Allen Ginsberg was the greatest American poet. You could argue with me on that.

But if we sat in a room and read aloud from “Howl” about “angelheaded hipsters burning for the ancient heavenly connection to the starry dynamo in the machinery of night, who poverty and tatters and hollow-eyed and high sat up smoking in the supernatural darkness of cold-water flats floating across the tops of cities contemplating jazz,” maybe I could convince you of his greatness.

Or we could read “Kaddish,” Ginsberg’s heartbreaking elegy to his mother: “She’d had a stroke – Too thin, shrunk on her bones – age come to Naomi – now broken into white hair – loose dress on her skeleton – face sunk, old! withered – cheek of crone – One hand stiff – heaviness of forties & menopause reduced by one heart stroke, lame now – wrinkles – a scar on her head, the lobotomy – ruin, the hand dripping downwards to death.” Could I convince you with that?

Recently, after seeing the movie “Howl,” I recalled that in 1989, when the Supreme Court ruled that flag burning was constitutionally protected speech, an editor at The Record in Hackensack, where I was a reporter, asked me to get a comment from Ginsberg. I didn’t get a comment; I got a poem.
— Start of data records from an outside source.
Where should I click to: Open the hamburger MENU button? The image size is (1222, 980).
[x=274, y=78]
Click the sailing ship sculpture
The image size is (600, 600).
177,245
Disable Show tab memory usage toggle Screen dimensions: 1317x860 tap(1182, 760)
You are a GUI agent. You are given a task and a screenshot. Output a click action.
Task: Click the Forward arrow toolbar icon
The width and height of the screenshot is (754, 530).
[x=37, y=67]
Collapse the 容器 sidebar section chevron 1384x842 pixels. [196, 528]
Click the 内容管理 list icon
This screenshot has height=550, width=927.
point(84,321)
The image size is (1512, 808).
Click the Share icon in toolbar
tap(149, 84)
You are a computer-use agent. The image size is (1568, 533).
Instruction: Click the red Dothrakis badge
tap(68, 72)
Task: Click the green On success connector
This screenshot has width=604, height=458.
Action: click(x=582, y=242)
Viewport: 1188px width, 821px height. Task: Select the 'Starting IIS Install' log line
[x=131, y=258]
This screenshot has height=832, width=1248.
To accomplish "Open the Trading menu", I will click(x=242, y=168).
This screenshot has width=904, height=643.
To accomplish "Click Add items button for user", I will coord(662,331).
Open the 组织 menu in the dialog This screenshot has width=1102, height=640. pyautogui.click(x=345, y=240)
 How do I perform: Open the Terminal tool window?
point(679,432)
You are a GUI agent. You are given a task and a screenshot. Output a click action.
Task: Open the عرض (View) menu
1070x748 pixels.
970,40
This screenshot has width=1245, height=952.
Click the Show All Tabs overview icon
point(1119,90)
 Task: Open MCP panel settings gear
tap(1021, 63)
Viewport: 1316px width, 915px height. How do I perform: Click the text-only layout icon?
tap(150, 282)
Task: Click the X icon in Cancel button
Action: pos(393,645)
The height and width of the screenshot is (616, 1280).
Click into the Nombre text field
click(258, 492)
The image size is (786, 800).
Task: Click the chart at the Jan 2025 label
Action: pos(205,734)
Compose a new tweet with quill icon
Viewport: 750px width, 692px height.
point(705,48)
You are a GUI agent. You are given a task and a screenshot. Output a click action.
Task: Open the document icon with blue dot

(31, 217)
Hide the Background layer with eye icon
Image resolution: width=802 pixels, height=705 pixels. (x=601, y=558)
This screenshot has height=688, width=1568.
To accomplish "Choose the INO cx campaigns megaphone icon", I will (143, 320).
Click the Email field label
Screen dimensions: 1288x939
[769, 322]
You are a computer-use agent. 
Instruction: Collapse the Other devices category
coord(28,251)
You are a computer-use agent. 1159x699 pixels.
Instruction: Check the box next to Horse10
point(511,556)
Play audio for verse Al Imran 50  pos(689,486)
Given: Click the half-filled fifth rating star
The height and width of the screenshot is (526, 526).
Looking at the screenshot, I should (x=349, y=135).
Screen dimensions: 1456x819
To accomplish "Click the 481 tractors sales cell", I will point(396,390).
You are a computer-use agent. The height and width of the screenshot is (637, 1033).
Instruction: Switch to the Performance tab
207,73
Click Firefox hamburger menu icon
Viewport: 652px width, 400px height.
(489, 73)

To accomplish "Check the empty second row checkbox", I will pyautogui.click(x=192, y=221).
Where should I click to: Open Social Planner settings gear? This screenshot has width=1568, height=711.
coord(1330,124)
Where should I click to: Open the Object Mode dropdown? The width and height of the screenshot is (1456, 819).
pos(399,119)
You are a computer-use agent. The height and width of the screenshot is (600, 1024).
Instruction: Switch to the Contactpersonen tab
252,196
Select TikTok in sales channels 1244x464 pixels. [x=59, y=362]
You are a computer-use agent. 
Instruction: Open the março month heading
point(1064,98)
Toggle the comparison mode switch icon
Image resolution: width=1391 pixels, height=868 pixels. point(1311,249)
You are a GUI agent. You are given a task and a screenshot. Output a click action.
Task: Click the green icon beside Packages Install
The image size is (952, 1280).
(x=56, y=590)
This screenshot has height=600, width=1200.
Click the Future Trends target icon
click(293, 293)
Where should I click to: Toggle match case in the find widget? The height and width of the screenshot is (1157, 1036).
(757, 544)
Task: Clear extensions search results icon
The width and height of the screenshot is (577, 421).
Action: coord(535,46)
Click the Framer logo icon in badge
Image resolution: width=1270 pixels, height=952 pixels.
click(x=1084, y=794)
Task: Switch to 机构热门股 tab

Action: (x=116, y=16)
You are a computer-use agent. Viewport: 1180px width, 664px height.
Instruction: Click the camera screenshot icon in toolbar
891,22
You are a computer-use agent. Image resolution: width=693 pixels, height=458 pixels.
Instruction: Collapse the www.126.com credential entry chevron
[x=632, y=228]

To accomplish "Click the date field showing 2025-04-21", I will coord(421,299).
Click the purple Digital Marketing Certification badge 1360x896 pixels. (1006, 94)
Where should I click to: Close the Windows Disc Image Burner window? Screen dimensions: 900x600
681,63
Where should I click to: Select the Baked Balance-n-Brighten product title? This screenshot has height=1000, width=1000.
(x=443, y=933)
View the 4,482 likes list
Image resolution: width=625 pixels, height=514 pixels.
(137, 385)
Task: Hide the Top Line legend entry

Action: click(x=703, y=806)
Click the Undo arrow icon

I reached him at his apartment on the Lower East Side. He asked me if I could type fast. I said I could. He dictated four stanzas. Citing space limitations, the editors chopped the last three, which included his reference to the Roman poet Juvenal’s observation that great nations often reduce themselves to longing for nothing more than bread and circuses. Also cut was a line in the first stanza because it contained a factual error: Patriotism being the last refuge of scoundrels was not old American wisdom but from Samuel Johnson.

You may have read “Howl” and “Kaddish,” “Mind Breaths” and “Father Death Blues,” but you’ve never read Ginsberg’s furious response in full to the question of the phony politics of the flag-burning issue. Here it is:

“Old American wisdom: Patriotism is the last refuge of the scoundrel. These vicious persons, including President Bush, are attacking the Constitution’s Bill of Rights, attempting to deface the laws of freedom that are America’s pride for the cheapest vulgarest political slobbish un-American motive since the Ku Klux Klan put on white sheets and burned crosses to scare black soul in America.

“Ayatollah went hysterical over blasphemy of his symbols. The president and his Republicans are sharing the degraded mentality of Deng Xiaoping and the mullahs in trying to suppress symbolic dissent by destroying the constitutional foundations of this republic.

“They should all be impeached and be thrown out of congress for their vile chauvinism, which only detracts from their own murderous behavior and narcotics smuggling in Central America. It’s a flag waving distraction from the fact that they’re doing nothing to stop the ecological destruction of the planet. Bread and circuses, indeed. If they taint the Bill of Rights and claim monopoly on the flag, maybe I’ll be the first to burn it because it isn’t theirs. It’s mine.

“My opinions will survive when they’re eating rotten worms in the grave. If they want to protect something, protect the oceans, the air, and the earth.”

He asked me to read it back to him.

“That’s not half bad,” he said and asked that we send him a copy.

Jeffrey can be reached at


4 Responses to “Ginsberg & the Flag”

  1. Bob Gaydos Says:

    Jeffrey: I agree with you. One of my biggest regrets as a grownup is that I misplaced my worn copy of Howl, proudly bought in Greenwich Village when I was a naive college student who didn’t know poetry could be so powerful and relevant. Have to buy my son a copy.

  2. Lois Karlin Says:

    Love this, Jeffrey. Ginsberg is an icon. I would argue about the ‘best’ but certainly one-of, and unforgettable. I’m dying to see Howl.

  3. Jeffrey Says:

    Hi Lois, Thanks for your note. As far as the movie’s concerned, it’s terrific — though much of it is animated, which makes me nervous and impatient. As far Allen is concerned, we could argue and both be right. In fact, we both are.

  4. MichaelKaufman Says:

    Great piece, Jeffrey…and thanks for sharing the poem (and the experience!) with us. I was afraid to see the movie because I didn’t think it would do him justice but I’ll see it now that you’ve said it’s terrific.